OpenShift nodes NotReady due to "PLEG is not healthy" issue

Solution Verified - Updated

Environment

  • Red Hat OpenShift Container Platform (RHOCP)
    • 3
    • 4

Issue

  • Nodes are going to NotReady state due to error "container runtime is down, PLEG is not healthy"

Resolution

  1. For OpenShift 3.x, a solution is created to address the PLEG issue and can refer here "PLEG is not healthy" errors on OpenShift 3.x nodes

  2. For OpenShift 4.x, the below steps helps to fix the PLEG errors,

     $ oc adm cordon <node>
     $ oc adm drain <node>
  • Restart the kubelet service and crio services
     $ systemctl restart kubelet
     $ systemctl restart crio
  • Deleting dead containers with the commands below:
	$ sudo crictl ps -a | grep -i exited
	$ sudo crictl rm $(sudo crictl ps -a | grep -i exited | awk '{print $1}')
  • Deleting the untagged images
	$ sudo crictl images | grep "<none>" | awk '{print $3}' | xargs sudo crictl rmi

Root Cause

  • PLEG error might occur due to the following reasons:

    - Container runtime latency or timeout (performance degradation, deadlock, bugs…) during remote requests.
    - Too many running pods for host resources or too many running pods on high-spec hosts to complete the [relist](https://developers.redhat.com/blog/2019/11/13/pod-lifecycle-event-generator-understanding-the-pleg-is-not-healthy-issue-in-kubernetes) within 3 minutes.
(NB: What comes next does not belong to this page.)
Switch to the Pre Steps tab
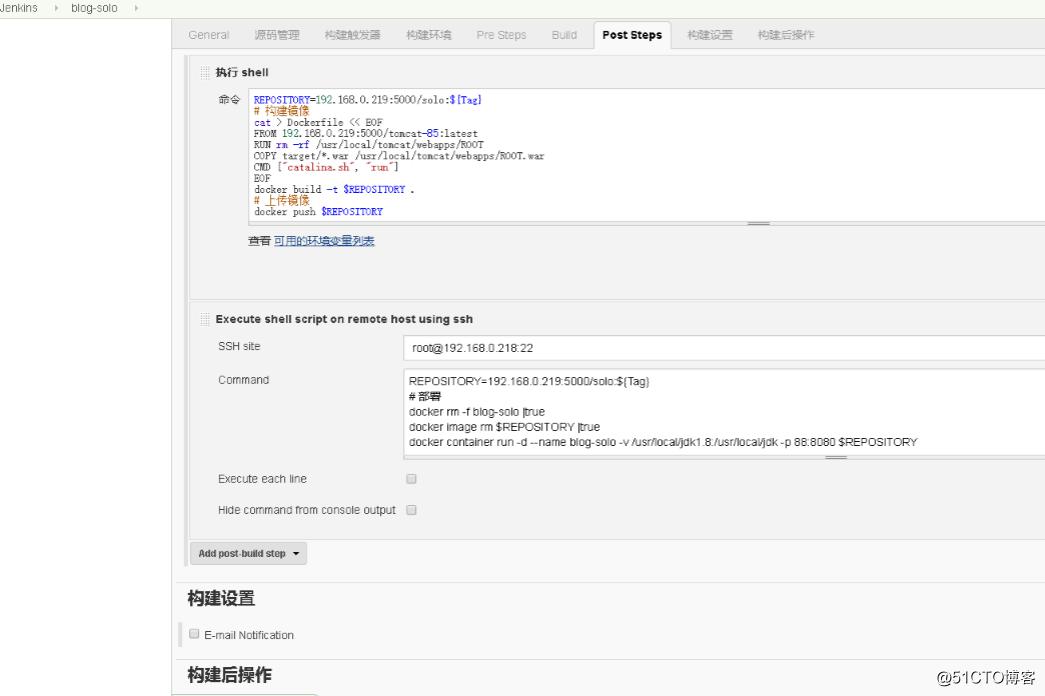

Events and latency are proportional to the pod numbers regardless of host resources.
    - CNI bugs when getting a pod network status.
    
  • To improve Kubelet scalability and performance by lowering the pod management overhead.

    • Reduce unnecessary work during inactivity (no spec/state changes)
    • Lower the concurrent requests to the container runtime.
  • Make sure that the containers have requests and limits enabled in the cluster as it might cause out of memory situations, and high cpu usage on the nodes, and it could impact node processes.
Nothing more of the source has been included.